Bagi Anda yang tertarik mencicipi manisnya bisnis properti, ada baiknya mencari tahu lebih dalam mengenai seluk beluknya berikut juga kondisi dan kriteria pasar.

Menurut pengamat properti Panangian Simanungkalit, tercatat ada empat fase siklus pasar properti yang terjadi di Tanah Air. Dan diyakini, setiap fasenya memiliki spesifik tersendiri, yang patut diamati untuk mengintip peluang investasi.

Pertama, Pasar Aktif (Active Market)

Pada fase ini, terjadi peningkatan permintaan yang tidak disertai peningkatan persediaan. Hal ini membuat harga naik, seiring dengan naiknya jumlah transaksi di pasar. Kondisi seperti ini terjadi pada saat suku bunga dan tingkat inflasi berada di titik paling rendah.

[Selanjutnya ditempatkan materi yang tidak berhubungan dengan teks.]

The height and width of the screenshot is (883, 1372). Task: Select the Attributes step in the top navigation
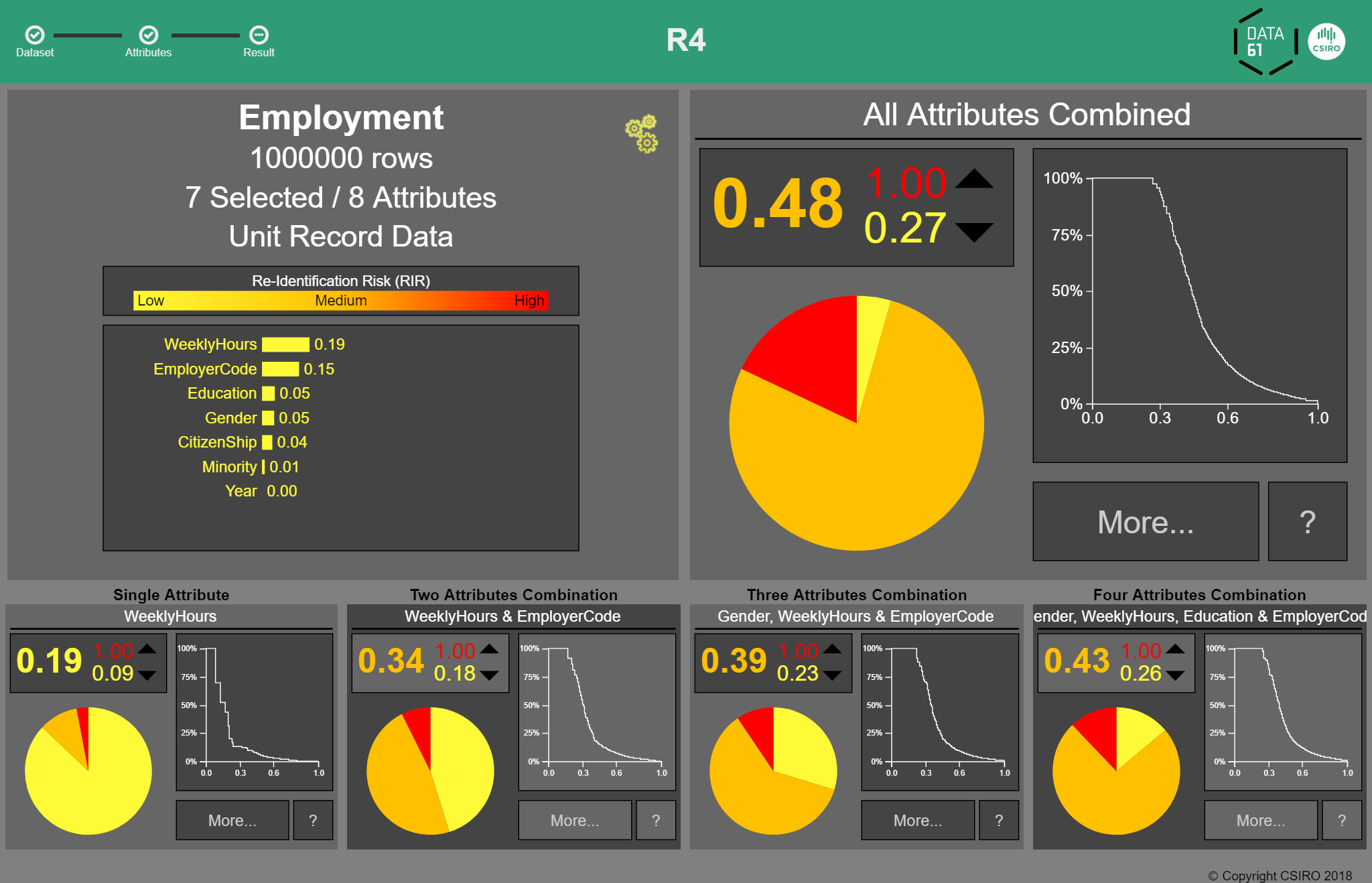point(148,42)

Contoh, pada tahun 1992, dimana bisnis perumahan terlihat begitu aktif. Meski harga naik, tetapi tingkat permintaan tetap tinggi. Di saat seperti ini, pengembang adalah raja, sehingga fase ini disebut sebagai seller’s market.

Kedua, Pasar Lembut (Soft Market)

Pada fase pasar lembut, terjadi peningkatan permintaan, tetapi relatif diimbangi oleh peningkatan persediaan. Hal ini membuat kenaikan harga akan mengakibatkan berkurangnya jumlah transaksi, lantaran calon pembeli memiliki lebih banyak pilihan.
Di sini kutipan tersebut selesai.